Mais la prise en charge psychique des victimes de terrorisme doit donc avoir lieu dans l'urgence mais aussi et surtout après, dans la durée.
C'est une demande forte des victimes et de leurs proches, je sais que tous les professionnels impliqués en sont conscients, et je suis particulièrement heureuse et satisfaite que vous ayez choisi comme thème de réflexion scientifique «Victimes du terrorisme : le suivi en question» car j'accorde une grande importance à la question du suivi. Les CUMP ne sont pas dotées des moyens de suivre, dans la durée, les victimes ; elles n'ont d'ailleurs pas vocation à assurer le suivi prolongé des personnes pour lesquelles cela est nécessaire. Pourtant, le savoir-faire acquis au moment de la prise en charge de la victime, lors de la survenance du traumatisme, devrait être utilisé pour préparer le suivi et veiller à la bonne orientation des victimes vers des professionnels susceptibles de les prendre en charge.
Mais le suivi des victimes sur le long terme, par les CUMP, doit aussi pouvoir s'appuyer sur les associations de victimes. Je souhaite que la convention-cadre entre le réseau des CUMP et le réseau des associations d'aide aux victimes (AAV) adhérentes à l'INAVEM signée le 1er octobre soit appliquée, en particulier dans sa déclinaison territoriale. Il est particulièrement important, que, au niveau local, les CUMP et les AAV puissent articuler les actions respectives, de soins médico-psychologiques pour les CUMP et d'accompagnement psychologique, social et juridique pour les AAV. Mon action auprès de la Ministre de la santé et des affaires sociales sera clairement orientée dans ce sens.
Enfin, la curiosité du public pour toutes les nouvelles thérapies cognitives et pour les techniques de reconstruction telles que la résilience, nous donne, à nous pouvoirs publics, la responsabilité d'y répondre. C'est aussi la raison pour laquelle je tiens à engager avec la communauté des psychiatres et de tous les professionnels de l'accompagnement psychique un travail et un dialogue. C'est aussi pour cela que j'ai tenu à participer à vos débats. Votre démarche scientifique, a débuté il y a maintenant 25 ans et cette antériorité est en elle-même le garant de votre légitimité.

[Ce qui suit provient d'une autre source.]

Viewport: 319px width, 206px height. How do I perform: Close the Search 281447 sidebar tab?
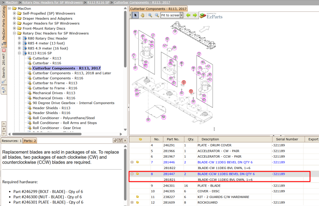[x=4, y=50]
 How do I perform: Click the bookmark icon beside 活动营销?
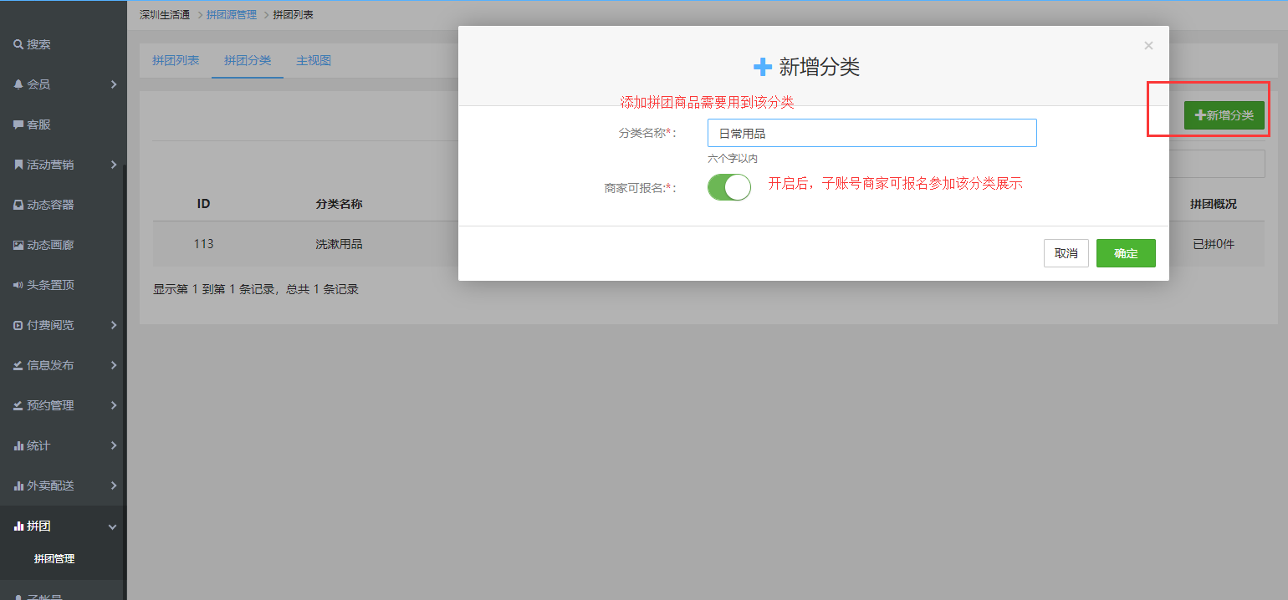18,165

Vous inscrivez votre action non seulement sous le signe du soin et de la prise en charge, mais aussi de la recherche et de l'exploration scientifique. Cette double approche me paraît absolument indispensable : on est encore loin de tout savoir sur le stress et les traumatismes. Il faut continuer à investir dans la recherche sur ces thématiques. Et c'est la voie que vous avez choisie. Nous sommes donc doublement à votre écoute, pour votre suivi au jour le jour des victimes et pour vos travaux scientifiques
J'ai besoin de co-construire avec vous la réponse adaptée aux besoins en soins psychiatriques et psychiques. La politique d'aide aux victimes que nous sommes en train de concevoir, sera conçue avec vous dans une démarche interactive.
Car je crois profondément que notre travail, dans l'urgence comme dans la prise en charge secondaire et l'accompagnement, consiste à affirmer en direction des victimes et de leurs familles une politique plus efficace, plus lisible et au final plus humaine.
Je sais pouvoir compter sur chacun d'entre vous pour m'aider dans cette grande et noble tâche. Et vous pouvez pareillement compter sur moi.